### Given request
Can you offset every coordinate by 99, adding it to both the x and y values, and write these lines out again, starting at the line that contains "line (7, 133)" and ending at the last line below? Keep every line in that stretch, but leave the pictures out.

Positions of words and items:
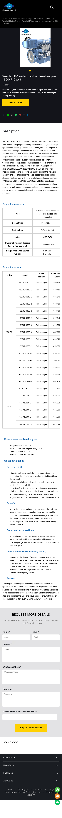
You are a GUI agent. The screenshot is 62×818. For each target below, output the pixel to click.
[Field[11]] (46, 655)
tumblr (24, 133)
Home (4, 18)
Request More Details (31, 745)
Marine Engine (50, 18)
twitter (12, 133)
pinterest (20, 133)
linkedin (28, 133)
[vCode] (29, 735)
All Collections (14, 18)
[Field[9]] (16, 655)
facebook (3, 133)
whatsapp (16, 133)
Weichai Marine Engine (11, 21)
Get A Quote (15, 120)
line (7, 133)
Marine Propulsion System (32, 18)
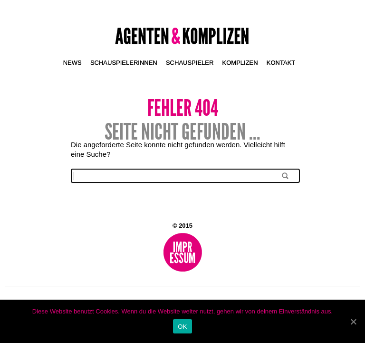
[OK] (353, 321)
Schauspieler (189, 62)
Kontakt (281, 62)
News (72, 62)
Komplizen (240, 62)
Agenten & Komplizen (183, 36)
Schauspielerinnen (123, 62)
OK (182, 326)
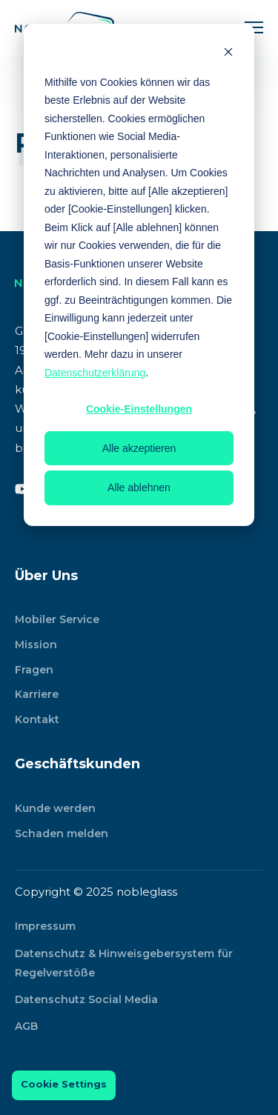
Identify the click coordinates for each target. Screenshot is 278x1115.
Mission (36, 644)
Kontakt (37, 719)
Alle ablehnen (139, 487)
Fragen (34, 669)
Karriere (37, 694)
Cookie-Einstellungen (139, 409)
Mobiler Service (57, 619)
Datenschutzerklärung (94, 373)
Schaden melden (61, 833)
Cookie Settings (64, 1084)
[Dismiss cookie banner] (228, 53)
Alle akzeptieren (139, 448)
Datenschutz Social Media (86, 999)
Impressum (45, 926)
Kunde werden (55, 808)
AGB (26, 1026)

### Correct response
line (106, 232)
Marine Propulsion System (131, 117)
[OK] (452, 420)
Schauspieler (288, 161)
Kontakt (380, 161)
News (171, 161)
Komplizen (339, 161)
Agenten & Komplizen (282, 135)
Schauspielerinnen (222, 161)
OK (281, 425)
Identify the click coordinates for each target. Screenshot is 278x1115.
Mission (135, 743)
Kontakt (136, 818)
Alle ablehnen (238, 586)
Fragen (133, 768)
Karriere (136, 793)
Cookie-Einstellungen (238, 508)
Mobiler Service (156, 718)
Datenschutzerklärung (193, 472)
Schaden melden (160, 932)
Cookie Settings (163, 1183)
[Dismiss cookie banner] (327, 152)
Alle akzeptieren (238, 547)
Datenschutz Social Media (185, 1098)
Impressum (144, 1025)
Kunde werden (154, 907)
AGB (125, 1125)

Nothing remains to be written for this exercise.